* _Problema posto A_: Riscrivi il passo del testo sugli scarti di pesce compreso tra "In vista dell’entrata" e "a livello globale.", estremi inclusi, sostituendo "pesce" con "prodotto ittico".

* _Testo da leggere_:
########################################
In vista dell’entrata in vigore della norma sugli scarti di pesce – 1/1/2019 – il WWF propone soluzioni per i pescatori contro lo ‘spreco alimentare’ di pescato. Ogni anno oltre 7 milioni di tonnellate di pesce vengono rigettate in mare a livello globale.
Gli stati membri hanno avuto 5 anni per attuare misure nell’ambito dell’ultima versione della politica comune della pesca (PCP), ma sono ancora in ritardo e rischiano di mancare importanti scadenze del 2020 per la conservazione della biodiversità e la gestione sostenibile della pesca. Questo è il risultato di un nuovo rapporto del WWF lanciato in occasione del Fish Forum – che si sta svolgendo in questi giorni a Roma presso la FAO: il rapporto illustra l’implementazione da parte dei decisori chiave di UE e Stati membri degli articoli chiave della PCP. Complessivamente, i lavori degli Stati membri per attuare la PCP sono profondamente insoddisfacenti e le strategie nazionali per il mare hanno finora mancato l’obiettivo sulle disposizioni in materia di pesca sostenibile, ecosistemi marini sani e resilienti e conservazione della biodiversità. Il rapporto del WWF comprende dati individuali per ciascuno stato membro dell’UE. Solo una delle 46 azioni della politica comunitaria valutate dal WWF è stata realizzata da tutti gli stati membri, ovvero l’istituzione di un sistema amministrativo per la registrazione dei pescherecci. La metà delle azioni (24) è stata compiuta solo parzialmente, mentre le altre non sono state ancora affrontate. Il WWF ha anche valutato le azioni della Commissione europea – e i risultati sono più incoraggianti – poiché risulta aver realizzato quasi la metà delle azioni di attuazione per la PCP, guadagnando il 47% del punteggio massimo possibile.
########################################
* _Righe fornite_:
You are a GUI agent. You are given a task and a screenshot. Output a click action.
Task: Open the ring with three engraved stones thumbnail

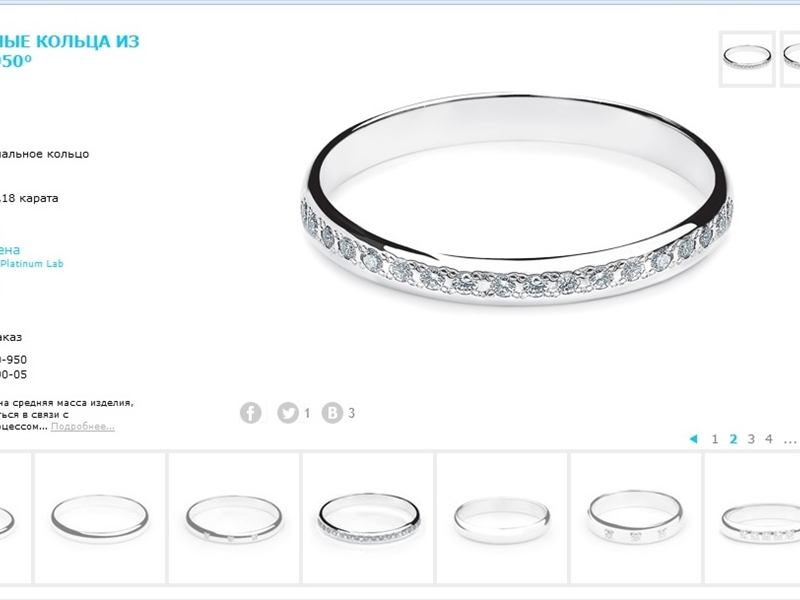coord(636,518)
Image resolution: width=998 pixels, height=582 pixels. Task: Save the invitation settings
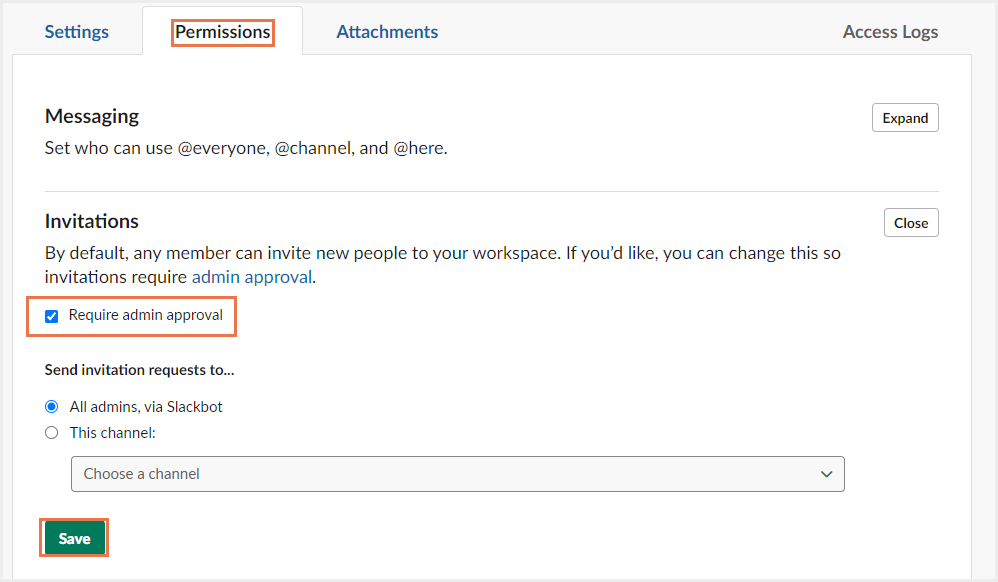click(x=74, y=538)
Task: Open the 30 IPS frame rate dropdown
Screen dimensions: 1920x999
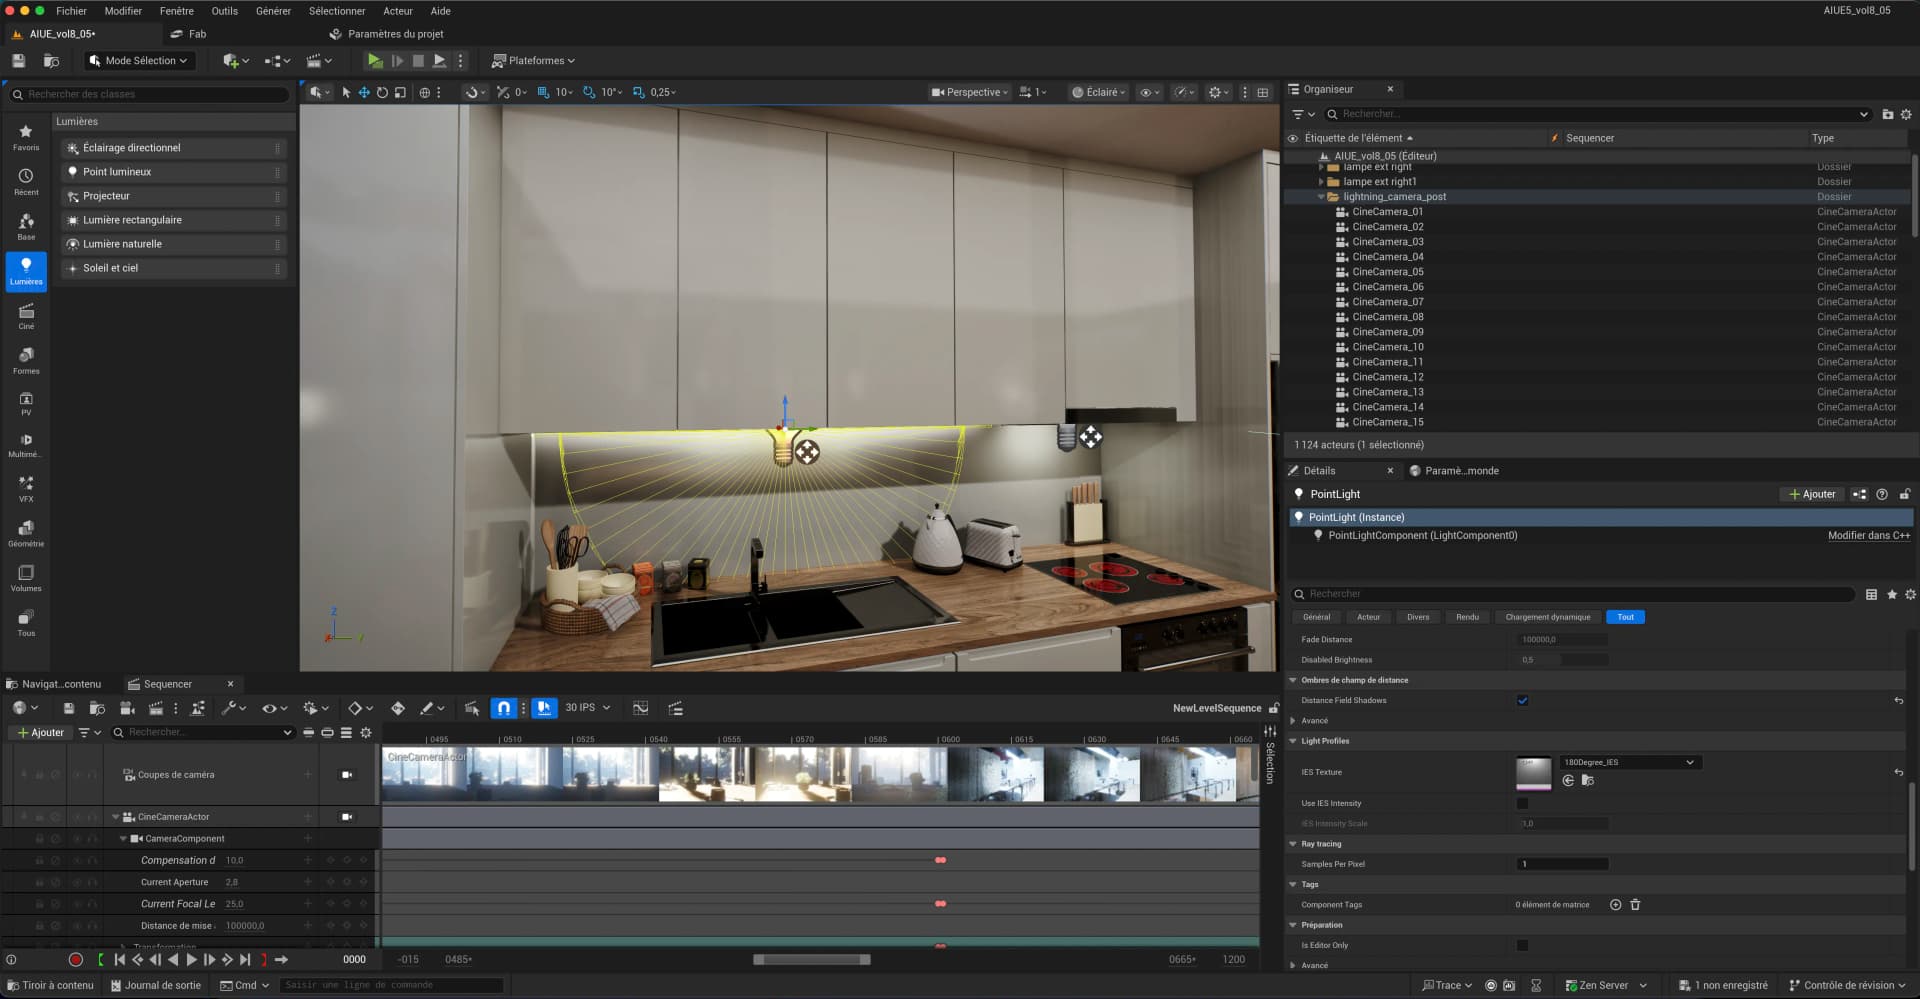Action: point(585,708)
########################################
* _Problema posto B_: Inserisci in una lista JSON di stringhe le righe fornite, dalla riga che contiene "Image resolution: width=998" fino all'ultima riga, entrambe incluse, con una stringa per riga e saltando le righe vuote. Lascia fuori le immagini.

* _Soluzione svolta A_:
In vista dell’entrata in vigore della norma sugli scarti di prodotto ittico – 1/1/2019 – il WWF propone soluzioni per i pescatori contro lo ‘spreco alimentare’ di pescato. Ogni anno oltre 7 milioni di tonnellate di prodotto ittico vengono rigettate in mare a livello globale.

* _Soluzione svolta B_:
[
  "Image resolution: width=998 pixels, height=582 pixels. Task: Save the invitation settings",
  "click(x=74, y=538)",
  "Task: Open the 30 IPS frame rate dropdown",
  "Screen dimensions: 1920x999",
  "Action: point(585,708)"
]